A associação de moradores em loteamento apresenta, é certo, particularidades, mas cada associação as apresenta em maior ou menor grau, e esse aspecto não pode atuar como elemento de discrímem quando em questão o direito constitucional de permanecer associado, direito subjetivo que, sublinho, não suporta restrição.

O que de fato particulariza a associação de moradores em loteamento não está nela, mas no que fundamenta a causa de pedir da ação que promove; ou seja, é a relação jurídico-material em questão na demanda que deve ser atentamente considerada. Pois que se a causa de pedir da demanda funda-se em encargos que foram criados e se destinam à manutenção da própria associação, então o morador, uma vez tendo manifestado a vontade de não permanecer associado, não está mais a partir dessa declaração de vontade obrigado a suportar tais encargos. Mas se os encargos dizem respeito, como no caso presente, a serviços dos quais se beneficiou como morador do loteamento, tanto quanto sucede a qualquer outro morador, nesse caso é irrelevante esteja o réu associado ou não, porque a sua condição na demanda, ditada pela relação jurídico-material e pela causa de pedir, não é a de associado, mas a de proprietário que se beneficiou dos serviços, e que por eles deve pagar conforme a sua quota-parte. Enfatiza LIEBMAN que as condições da ação são elementos extraídos diretamente da relação jurídico-material, e particularmente com a legitimação para a causa isso se mostra mais nítido, e como é exemplo esta ação, em que o réu não está a ser demandado porque é associado, senão porque é proprietário e beneficiado pelos serviços remunerados pelos encargos que a autora lhe está legitimamente a exigir.
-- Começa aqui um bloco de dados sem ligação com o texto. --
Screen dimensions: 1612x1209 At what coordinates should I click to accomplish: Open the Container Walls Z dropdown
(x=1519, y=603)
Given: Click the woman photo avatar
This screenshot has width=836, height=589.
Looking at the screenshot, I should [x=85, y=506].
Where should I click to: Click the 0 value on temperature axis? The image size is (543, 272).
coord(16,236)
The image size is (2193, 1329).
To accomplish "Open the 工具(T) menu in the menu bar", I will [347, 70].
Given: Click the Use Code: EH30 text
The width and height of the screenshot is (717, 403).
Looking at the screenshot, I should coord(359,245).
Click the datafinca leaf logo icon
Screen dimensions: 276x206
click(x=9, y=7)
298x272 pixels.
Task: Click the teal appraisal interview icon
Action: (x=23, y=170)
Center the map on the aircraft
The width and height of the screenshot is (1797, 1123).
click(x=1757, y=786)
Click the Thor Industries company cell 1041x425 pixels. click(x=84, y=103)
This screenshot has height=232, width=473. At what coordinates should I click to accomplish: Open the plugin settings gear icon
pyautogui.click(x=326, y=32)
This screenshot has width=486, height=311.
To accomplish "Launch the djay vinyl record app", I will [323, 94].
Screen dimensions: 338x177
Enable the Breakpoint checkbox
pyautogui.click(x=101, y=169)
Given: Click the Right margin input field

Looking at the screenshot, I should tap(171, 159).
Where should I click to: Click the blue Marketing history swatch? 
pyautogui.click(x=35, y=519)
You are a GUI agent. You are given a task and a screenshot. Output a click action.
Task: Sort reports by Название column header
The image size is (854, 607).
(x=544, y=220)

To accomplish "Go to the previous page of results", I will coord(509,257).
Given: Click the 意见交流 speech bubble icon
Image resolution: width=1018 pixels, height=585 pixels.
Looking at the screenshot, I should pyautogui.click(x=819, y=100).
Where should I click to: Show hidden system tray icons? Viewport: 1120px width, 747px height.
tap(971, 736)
Essa a causa de pedir, essa é a relação jurídico-material sobre a qual a demanda está estrutura.

Por tais razões, e com todo o respeito que merecem as posições em contrário, meu voto, na questão em que está circunscrita a divergência, é no sentido de se desprover o recurso de apelação, porque entender que o réu, beneficiado pelos serviços que remuneram os encargos cobrados pela autora, por eles deve responder nos termos do pedido.